# Missing data

Non-response: missing value in the record - eg. the respondent forgot/refused to answer some question

### Non-response in Czech census 2001

Question Title Number of
values
Non-response
in %
1. Region of residence 14 0.00
2. Type of residence 3 0.00
3. Economic activity 10 0.80
4. Birth place (relatively) 6 1.95
5. Religion 6 0.00
6. Occupation type 14 3.89
7. Sex 2 0.00
8. Marital status 4 0.55
9. Education 14 1.11
10. Age 9 0.03
11. Category of flat 5 0.53
12. Bathroom 5 0.59
13. Size of flat 7 0.64
14. Internet and PC 4 2.85
15. Legal relation to flat 9 0.39
16. Gas supply 3 0.78
17. Number of rooms over 8m2 7 0.64
18. Number of cars in household 4 3.39
19. Number of persons in flat 6 0.00
20. Vacational property 6 7.45
21. Telephone in flat 5 1.80
22. Water supply 4 0.35
23. Type of heating 6 0.53
24. Toilet 6 0.50

## Treatment of Non-response

1. non-response as specific value
2. non-response as unknown value
3. estimation of missiong values

## 2001 Czech Census

1. 1,524,240 incomplete records (ie. 15%)
2. 2,933,427 missing values
3. estimation accuracy: 73%

## Remark

A typical feature of census data is the presence of incomplete records. In our experiments the census database (cf. Paper) included 1 524 240 incomplete records containing up to eighteen missing values. For this reason we decided to solve the estimation problem in two steps. First we estimated the mixture model from incomplete data by means of a modified EM algorithm and then the resulting mixture has been used to replace the missing values by estimates. In other words, we have replaced each non-response by the the most probable response with respect to the known part of the record. In the second step we have used the completed database to estimate the final distribution mixture.
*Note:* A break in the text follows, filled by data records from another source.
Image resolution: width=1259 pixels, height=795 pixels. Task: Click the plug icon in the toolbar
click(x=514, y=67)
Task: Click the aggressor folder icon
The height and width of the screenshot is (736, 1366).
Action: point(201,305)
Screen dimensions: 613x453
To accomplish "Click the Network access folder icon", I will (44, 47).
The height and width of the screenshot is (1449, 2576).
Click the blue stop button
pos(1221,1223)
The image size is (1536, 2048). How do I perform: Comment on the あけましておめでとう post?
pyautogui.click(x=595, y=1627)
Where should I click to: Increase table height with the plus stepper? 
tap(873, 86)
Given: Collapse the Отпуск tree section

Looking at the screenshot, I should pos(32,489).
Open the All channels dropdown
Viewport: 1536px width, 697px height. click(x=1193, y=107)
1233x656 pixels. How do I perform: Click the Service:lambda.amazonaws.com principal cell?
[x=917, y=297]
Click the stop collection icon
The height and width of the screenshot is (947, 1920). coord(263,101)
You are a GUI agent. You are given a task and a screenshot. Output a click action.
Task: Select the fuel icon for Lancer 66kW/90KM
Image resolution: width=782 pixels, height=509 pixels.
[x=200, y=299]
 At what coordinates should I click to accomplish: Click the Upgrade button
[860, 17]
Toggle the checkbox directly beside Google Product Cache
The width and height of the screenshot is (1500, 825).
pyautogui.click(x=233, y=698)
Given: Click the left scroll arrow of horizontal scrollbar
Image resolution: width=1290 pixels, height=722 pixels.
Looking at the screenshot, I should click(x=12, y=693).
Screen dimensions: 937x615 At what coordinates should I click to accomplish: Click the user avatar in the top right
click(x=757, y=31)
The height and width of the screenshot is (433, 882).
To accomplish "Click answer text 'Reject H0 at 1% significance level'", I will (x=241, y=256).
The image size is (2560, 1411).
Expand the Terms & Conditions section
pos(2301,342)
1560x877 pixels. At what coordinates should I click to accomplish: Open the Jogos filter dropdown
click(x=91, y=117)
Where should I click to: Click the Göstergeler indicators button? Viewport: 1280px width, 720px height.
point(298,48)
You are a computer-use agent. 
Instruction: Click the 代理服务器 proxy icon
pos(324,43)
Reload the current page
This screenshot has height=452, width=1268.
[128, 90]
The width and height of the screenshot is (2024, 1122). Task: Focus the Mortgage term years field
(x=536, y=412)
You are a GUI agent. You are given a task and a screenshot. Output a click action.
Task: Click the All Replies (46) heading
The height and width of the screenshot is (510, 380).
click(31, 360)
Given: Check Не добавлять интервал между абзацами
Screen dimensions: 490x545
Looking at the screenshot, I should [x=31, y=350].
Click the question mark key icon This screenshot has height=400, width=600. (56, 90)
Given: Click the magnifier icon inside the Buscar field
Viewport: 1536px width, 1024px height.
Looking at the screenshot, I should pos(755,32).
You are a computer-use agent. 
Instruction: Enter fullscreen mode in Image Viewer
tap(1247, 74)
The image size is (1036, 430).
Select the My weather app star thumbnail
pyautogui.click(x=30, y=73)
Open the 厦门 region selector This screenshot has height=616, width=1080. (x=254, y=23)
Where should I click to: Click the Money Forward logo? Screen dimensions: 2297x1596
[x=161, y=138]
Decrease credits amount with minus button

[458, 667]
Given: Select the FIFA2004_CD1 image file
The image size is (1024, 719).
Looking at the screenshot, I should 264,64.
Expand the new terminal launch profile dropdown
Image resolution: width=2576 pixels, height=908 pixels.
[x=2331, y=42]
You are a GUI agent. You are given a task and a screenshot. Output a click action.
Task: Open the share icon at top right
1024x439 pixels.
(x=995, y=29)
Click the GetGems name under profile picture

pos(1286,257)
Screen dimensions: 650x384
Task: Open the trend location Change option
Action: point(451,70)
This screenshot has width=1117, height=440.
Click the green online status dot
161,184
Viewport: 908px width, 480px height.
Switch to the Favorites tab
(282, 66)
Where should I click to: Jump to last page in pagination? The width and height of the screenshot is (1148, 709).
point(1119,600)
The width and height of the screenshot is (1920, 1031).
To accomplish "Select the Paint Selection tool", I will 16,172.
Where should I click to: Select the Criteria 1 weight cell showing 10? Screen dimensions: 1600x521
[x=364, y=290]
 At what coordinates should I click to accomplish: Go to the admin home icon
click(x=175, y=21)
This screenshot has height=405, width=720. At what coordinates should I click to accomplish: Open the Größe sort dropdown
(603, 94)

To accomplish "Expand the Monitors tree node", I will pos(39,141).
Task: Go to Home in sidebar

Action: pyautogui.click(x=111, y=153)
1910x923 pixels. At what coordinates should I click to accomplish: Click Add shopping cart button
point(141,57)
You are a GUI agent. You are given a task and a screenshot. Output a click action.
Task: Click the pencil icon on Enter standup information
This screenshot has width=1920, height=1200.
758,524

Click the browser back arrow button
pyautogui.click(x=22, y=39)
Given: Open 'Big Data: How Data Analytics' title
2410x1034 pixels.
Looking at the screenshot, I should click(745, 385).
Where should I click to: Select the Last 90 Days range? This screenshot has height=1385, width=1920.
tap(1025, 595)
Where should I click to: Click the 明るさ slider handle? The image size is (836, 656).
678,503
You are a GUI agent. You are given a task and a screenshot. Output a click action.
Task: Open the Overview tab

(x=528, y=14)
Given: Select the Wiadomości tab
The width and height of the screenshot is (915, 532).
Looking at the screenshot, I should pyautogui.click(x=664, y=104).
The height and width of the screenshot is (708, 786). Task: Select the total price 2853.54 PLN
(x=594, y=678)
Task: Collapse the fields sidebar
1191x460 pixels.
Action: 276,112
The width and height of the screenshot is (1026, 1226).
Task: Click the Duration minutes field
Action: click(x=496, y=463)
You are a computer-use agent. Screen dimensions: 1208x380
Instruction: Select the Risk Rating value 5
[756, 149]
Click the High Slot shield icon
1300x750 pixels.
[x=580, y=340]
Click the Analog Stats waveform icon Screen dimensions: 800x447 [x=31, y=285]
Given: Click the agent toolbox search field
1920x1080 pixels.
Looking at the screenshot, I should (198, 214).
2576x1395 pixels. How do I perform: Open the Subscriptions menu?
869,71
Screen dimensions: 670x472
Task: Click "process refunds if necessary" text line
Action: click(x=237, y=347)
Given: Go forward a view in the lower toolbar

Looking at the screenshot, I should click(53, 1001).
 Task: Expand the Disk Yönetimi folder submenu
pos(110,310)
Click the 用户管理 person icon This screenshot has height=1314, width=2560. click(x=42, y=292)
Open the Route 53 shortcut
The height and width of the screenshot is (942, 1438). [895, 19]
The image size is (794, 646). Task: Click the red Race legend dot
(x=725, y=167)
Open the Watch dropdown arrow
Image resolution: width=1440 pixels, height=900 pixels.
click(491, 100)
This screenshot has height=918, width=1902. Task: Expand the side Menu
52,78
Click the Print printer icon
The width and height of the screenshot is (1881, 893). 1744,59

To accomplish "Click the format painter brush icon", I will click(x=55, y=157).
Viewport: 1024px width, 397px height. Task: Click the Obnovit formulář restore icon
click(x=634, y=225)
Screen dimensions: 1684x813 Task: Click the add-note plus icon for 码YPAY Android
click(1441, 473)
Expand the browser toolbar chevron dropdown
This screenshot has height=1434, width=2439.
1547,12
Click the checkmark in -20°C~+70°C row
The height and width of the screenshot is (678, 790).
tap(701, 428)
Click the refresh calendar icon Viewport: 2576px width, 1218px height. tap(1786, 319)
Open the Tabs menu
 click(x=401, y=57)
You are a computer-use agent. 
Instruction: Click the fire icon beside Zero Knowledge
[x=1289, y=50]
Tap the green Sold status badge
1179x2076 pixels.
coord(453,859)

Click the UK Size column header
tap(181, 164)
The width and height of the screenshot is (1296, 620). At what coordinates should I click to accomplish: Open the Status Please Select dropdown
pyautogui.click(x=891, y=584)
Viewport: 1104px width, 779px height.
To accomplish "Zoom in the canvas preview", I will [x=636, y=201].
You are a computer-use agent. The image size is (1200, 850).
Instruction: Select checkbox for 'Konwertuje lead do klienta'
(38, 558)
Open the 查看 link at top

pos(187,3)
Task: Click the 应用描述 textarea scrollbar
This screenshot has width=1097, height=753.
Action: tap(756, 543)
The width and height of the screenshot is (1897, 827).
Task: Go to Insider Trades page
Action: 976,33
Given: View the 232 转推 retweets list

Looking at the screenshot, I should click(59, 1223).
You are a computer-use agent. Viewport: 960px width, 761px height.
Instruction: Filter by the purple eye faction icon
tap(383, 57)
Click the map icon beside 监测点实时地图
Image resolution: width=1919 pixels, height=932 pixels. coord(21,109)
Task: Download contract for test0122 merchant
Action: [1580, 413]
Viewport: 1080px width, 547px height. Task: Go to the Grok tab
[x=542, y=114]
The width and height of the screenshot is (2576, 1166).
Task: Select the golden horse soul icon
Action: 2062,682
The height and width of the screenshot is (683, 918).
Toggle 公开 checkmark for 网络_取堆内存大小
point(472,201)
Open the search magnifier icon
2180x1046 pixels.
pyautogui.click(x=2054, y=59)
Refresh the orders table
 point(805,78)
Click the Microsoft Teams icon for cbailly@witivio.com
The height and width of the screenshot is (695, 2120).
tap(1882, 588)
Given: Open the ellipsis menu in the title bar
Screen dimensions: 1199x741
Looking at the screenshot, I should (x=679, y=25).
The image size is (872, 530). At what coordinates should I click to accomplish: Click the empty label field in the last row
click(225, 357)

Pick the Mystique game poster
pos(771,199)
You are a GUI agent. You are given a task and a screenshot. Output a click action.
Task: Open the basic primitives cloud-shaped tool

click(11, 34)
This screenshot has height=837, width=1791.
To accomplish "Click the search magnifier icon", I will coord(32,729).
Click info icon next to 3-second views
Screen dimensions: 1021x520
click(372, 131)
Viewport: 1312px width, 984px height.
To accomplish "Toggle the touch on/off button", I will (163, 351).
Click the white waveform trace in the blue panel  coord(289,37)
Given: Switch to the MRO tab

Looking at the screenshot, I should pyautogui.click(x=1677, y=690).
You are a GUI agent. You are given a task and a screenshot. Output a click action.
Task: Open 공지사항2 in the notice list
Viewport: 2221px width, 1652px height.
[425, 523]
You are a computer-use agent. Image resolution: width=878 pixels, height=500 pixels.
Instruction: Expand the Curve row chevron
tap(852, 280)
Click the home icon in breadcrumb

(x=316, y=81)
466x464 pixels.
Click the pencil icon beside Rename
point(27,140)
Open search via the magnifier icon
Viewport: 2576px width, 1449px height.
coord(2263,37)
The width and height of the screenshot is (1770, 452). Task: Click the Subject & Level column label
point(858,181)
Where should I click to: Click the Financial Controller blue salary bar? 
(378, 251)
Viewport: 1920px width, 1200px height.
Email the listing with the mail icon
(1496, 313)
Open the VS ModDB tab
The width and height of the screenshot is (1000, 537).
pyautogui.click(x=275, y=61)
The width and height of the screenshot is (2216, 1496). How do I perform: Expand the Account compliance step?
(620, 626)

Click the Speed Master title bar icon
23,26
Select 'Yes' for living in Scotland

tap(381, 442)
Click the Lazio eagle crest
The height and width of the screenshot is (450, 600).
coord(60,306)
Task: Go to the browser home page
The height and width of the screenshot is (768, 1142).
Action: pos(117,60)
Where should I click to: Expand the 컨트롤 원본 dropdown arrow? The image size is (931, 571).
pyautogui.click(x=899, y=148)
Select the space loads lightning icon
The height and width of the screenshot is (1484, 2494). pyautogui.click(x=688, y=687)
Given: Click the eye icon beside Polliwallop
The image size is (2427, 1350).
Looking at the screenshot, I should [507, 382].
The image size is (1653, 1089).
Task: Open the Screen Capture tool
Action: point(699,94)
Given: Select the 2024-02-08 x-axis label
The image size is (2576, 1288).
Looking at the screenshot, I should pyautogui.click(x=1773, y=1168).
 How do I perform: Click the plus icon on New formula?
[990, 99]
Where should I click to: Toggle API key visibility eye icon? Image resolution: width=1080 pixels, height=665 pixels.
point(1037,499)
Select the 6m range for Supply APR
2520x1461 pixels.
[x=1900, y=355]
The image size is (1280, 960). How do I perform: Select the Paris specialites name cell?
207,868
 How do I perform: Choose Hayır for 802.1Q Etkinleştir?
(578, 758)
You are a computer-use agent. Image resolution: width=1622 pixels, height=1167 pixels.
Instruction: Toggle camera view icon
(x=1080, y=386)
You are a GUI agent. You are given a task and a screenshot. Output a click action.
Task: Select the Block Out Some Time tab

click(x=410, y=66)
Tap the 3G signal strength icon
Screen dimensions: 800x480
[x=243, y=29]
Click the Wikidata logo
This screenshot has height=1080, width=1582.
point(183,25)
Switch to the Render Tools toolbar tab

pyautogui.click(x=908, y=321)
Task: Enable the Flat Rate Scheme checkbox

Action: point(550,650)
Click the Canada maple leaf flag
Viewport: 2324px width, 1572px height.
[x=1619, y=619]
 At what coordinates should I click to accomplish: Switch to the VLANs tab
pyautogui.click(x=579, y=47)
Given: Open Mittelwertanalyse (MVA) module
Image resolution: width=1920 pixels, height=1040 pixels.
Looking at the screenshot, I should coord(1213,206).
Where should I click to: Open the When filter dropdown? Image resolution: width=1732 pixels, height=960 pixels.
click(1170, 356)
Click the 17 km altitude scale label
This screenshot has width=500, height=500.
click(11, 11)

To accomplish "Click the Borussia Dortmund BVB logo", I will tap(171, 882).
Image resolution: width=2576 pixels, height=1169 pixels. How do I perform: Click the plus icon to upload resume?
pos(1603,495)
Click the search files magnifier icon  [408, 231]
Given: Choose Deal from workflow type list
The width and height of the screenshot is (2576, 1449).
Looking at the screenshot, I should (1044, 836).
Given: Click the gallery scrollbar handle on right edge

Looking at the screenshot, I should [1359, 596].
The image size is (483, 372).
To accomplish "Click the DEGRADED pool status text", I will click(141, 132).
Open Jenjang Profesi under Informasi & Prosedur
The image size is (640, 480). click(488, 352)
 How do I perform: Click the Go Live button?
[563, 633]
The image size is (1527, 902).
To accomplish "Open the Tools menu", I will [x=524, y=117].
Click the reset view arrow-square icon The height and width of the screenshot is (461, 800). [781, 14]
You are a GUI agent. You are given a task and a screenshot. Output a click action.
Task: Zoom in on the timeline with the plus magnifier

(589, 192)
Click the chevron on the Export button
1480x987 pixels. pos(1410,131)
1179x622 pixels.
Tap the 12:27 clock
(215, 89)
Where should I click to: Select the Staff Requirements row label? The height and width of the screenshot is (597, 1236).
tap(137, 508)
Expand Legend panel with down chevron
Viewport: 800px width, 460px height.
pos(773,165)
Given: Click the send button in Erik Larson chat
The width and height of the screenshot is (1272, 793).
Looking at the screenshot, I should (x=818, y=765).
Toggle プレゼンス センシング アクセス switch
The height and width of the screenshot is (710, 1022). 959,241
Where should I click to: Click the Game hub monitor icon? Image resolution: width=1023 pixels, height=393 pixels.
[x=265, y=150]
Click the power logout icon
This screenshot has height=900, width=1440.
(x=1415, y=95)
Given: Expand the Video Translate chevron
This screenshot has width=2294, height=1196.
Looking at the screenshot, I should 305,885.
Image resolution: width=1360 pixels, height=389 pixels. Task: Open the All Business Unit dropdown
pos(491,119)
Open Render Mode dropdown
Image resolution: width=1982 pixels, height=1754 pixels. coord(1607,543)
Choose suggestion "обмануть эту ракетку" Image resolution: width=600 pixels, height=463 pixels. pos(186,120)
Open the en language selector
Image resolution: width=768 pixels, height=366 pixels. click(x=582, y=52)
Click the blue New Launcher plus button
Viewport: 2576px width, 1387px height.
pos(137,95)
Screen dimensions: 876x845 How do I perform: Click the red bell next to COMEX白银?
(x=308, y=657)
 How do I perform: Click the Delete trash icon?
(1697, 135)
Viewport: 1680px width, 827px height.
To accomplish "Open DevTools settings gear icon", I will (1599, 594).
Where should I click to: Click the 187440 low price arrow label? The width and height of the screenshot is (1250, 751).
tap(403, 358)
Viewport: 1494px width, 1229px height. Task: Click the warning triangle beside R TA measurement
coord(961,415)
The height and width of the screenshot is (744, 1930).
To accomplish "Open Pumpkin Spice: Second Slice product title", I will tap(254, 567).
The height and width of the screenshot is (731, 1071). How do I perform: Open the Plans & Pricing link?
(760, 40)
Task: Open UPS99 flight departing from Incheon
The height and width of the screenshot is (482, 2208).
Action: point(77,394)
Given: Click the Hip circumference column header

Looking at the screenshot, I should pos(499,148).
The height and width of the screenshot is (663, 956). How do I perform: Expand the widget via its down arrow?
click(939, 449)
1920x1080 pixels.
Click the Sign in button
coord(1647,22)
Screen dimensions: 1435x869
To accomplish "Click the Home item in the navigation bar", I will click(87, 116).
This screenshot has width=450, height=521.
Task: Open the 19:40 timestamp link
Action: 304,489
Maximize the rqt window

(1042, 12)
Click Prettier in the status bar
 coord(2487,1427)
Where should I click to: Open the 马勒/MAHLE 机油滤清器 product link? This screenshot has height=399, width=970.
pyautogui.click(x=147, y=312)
There is no direct possibility to verify if the replacement of missing values has been done correctly but we can simulate an analogous situation by estimating the known values. In particular, for each variable separately, we have randomly chosen records for which the value of the tested variable was available. Then for each record we have computed the corresponding estimate of this value and compared it with the true original. On the average 73% of missing values would be correctly identified by the maximum-likelihood estimates.